Implementing remember me with token and series acr

2019-06-20 04:00发布

问题:

I am attempting to implement a "remember me" utility using the system outlined here: Improved persistent login cookie

However there is an issue with the logic here for me and was wondering if anyone can clear this up for me.

  • A user is given a session ID. This a randomly generated string and is persistent over the lifetime of the user's account.

  • A user is given a token ID. This is a randomly generated string and is recreated every time the user successfully logs in.

Both of these values are stored as signed cookies on the user's machine and in the database.

The idea is that if someone manages to spoof the user's token and series and log-in as the user then they will generate a new token ID. The next time the legitimate user attempts to log-in then they will have a matching series but an invalid token thus notifying the system that a security breach has taken place and any necessary action can be taken (clearing the user's token).
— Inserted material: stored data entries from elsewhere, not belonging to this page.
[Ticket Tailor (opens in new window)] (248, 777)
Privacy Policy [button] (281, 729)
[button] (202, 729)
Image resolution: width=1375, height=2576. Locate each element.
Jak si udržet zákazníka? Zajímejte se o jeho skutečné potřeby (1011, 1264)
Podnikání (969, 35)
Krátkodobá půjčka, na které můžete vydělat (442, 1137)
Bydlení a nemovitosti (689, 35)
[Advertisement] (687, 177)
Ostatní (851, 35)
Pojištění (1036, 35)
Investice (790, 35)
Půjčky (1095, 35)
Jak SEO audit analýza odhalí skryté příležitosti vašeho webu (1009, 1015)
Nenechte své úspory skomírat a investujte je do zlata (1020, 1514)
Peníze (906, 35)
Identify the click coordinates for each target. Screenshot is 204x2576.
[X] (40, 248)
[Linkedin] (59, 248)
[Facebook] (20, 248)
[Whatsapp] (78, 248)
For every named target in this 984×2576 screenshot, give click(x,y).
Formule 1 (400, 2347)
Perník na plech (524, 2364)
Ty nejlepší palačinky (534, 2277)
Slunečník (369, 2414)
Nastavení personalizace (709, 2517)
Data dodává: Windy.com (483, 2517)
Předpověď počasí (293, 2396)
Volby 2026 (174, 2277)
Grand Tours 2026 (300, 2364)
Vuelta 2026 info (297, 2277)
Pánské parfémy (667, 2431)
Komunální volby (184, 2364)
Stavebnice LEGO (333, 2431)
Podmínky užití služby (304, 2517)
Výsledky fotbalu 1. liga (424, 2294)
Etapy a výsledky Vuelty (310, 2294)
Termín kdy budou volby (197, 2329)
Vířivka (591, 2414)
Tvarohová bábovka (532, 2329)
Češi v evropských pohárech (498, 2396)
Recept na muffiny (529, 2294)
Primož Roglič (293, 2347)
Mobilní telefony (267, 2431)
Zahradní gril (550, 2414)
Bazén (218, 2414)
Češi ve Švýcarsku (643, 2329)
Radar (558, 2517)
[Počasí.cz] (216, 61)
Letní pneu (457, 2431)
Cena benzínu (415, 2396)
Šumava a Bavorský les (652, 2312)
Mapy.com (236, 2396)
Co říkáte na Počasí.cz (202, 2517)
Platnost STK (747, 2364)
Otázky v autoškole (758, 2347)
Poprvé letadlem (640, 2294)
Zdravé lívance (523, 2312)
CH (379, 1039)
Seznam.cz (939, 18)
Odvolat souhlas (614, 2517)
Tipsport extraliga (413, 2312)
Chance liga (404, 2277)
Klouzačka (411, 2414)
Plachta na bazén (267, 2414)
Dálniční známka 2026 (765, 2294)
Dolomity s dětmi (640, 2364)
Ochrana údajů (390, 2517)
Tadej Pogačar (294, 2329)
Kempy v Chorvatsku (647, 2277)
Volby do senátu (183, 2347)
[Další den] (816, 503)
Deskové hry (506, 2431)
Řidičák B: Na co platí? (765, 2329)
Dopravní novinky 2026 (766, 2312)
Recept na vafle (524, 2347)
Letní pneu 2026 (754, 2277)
This is great. However what happens when a user attempts to use my application from multiple devices or browsers? Say a user logs into my service with Chrome and checks remember me. Next time they log-in via Firefox and also selects remember me. A new token will have been generated so that the next time the user attempts to login with Chrome a false theft would be triggered - no?

If this is the case how can I implement this solution more reliably? I am well aware that cookie based authorisation is by it's very nature less secure and would not allow a cookie authorised user to perform any damaging actions such as purchases.

回答1:

The original post that the "Improved persistent login cookie" refers, (found here: http://fishbowl.pastiche.org/2004/01/19/persistent_login_cookie_best_practice/) states:

The cookie should consist of the user's username, followed by a separator character, followed by some large random number (128 bits seems mind-bogglingly large enough to be acceptable). The server keeps a table of number->username associations, which is looked up to verify the validity of the cookie. If the cookie supplies a random number and username that are mapped to each other in the table, the login is accepted.

At any time, a username may be mapped to several such numbers

So, the user can have many persistent tokens at the same time.